The Current Oil-price and Depletion of Federal Reserves Contribute to Devaluation of the Naira

Foreign investors are exiting naira denominated assets as the twin spectre of a hit to oil companies and bank earnings and potential devaluation of the naira or depletion of reserves weigh on sentiment.

“There is a risk that the current oil-price weakness and deteriorating exchange rate outlook will translate into further foreign selling of Nigerian debt. Fixed income portfolio outflows have gathered pace over the past few weeks, probably reaching around $ 700-800mn since mid-October,” said Standard Chartered analysts led by Samir Gadio, Head of the banks Africa Strategy and FICC Research.

Foreign holdings of Nigerian debt fell to around $8.5bn in June ($ 4bn in T-bills and $4.5bn in bonds) from $ 11bn in December 2013, according to data from Standard Chartered.

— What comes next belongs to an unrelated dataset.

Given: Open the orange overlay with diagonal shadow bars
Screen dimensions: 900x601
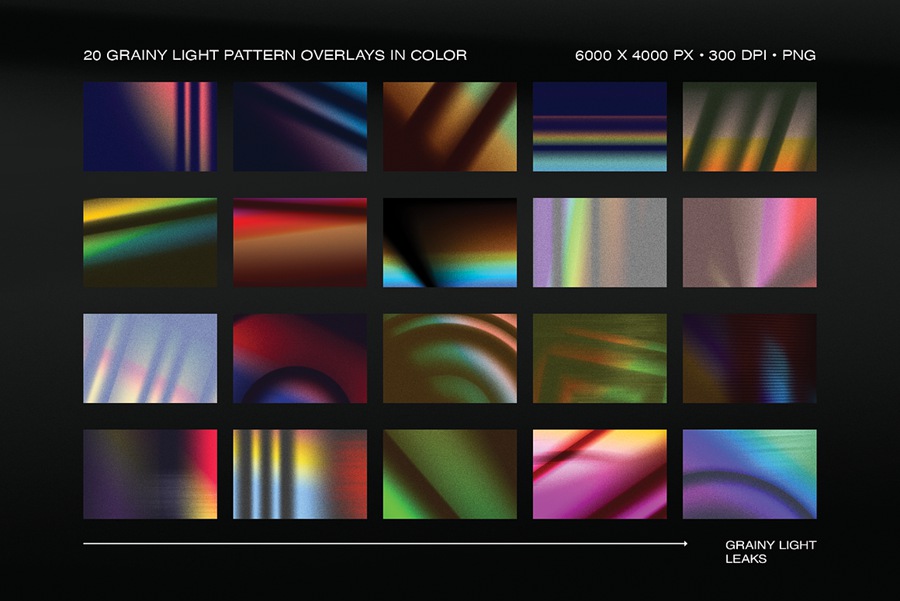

A further $10bn worth of Nigerian equities is held by foreign investors, Standard Chartered says.

Nigerian equities have lost N2.3 trillion in market capitalisation since October 10, data compiled by BusinessDay show.

The CBN has attempted to stem the decline in the naira with recent policy changes.

The CBN on Thursday directed forex demand for the importation of finished goods, electronics, IT, Telecoms equipment, generators, and invisible transactions to the interbank market and away from the official window, which offers forex at a considerable lower rate.

The apex bank  also placed a cap on bank deposits that earn interest in the Standing Lending Facility at N7.5 billion.

This cap will result in banks diverting funds to Treasury bills, putting further downward pressure on yields and making the T- bills less attractive to foreign investors, analysts say, adding that a devaluation of the currency may be on the cards.

“Chronicling Nigeria’s macro-economic variables such as crude oil price, political events, security concerns in the North East, Foreign Portfolio Investors’ sentiment, amongst others, devaluation of the local currency is definitely imminent; the question is when it would be,” said Oladipupo Dauda, an analyst at Investment – One financial services Ltd.

“While it might be a tough call to take on devaluation barely three months to the general election, it seems it is the astute thing to do at this point in time, considering the haemorrhaging effect  uncertainty around the local currency forces on the financial markets…an adjustment in the FX band is much needed to bring some calm to the markets going into the November 25th meeting.”

Rising long – end bond yields (up by an average of 100-150bps from August lows) suggest that market players and investors are increasingly worried about the re-pricing of the curve likely to be triggered by pressure on the exchange rate, said Gadio.

“Given asymmetric risks to bond yields, there is little incentive to remain at the long end of the curve, considering the duration-compounded losses that are likely to materialise,” Gadio said.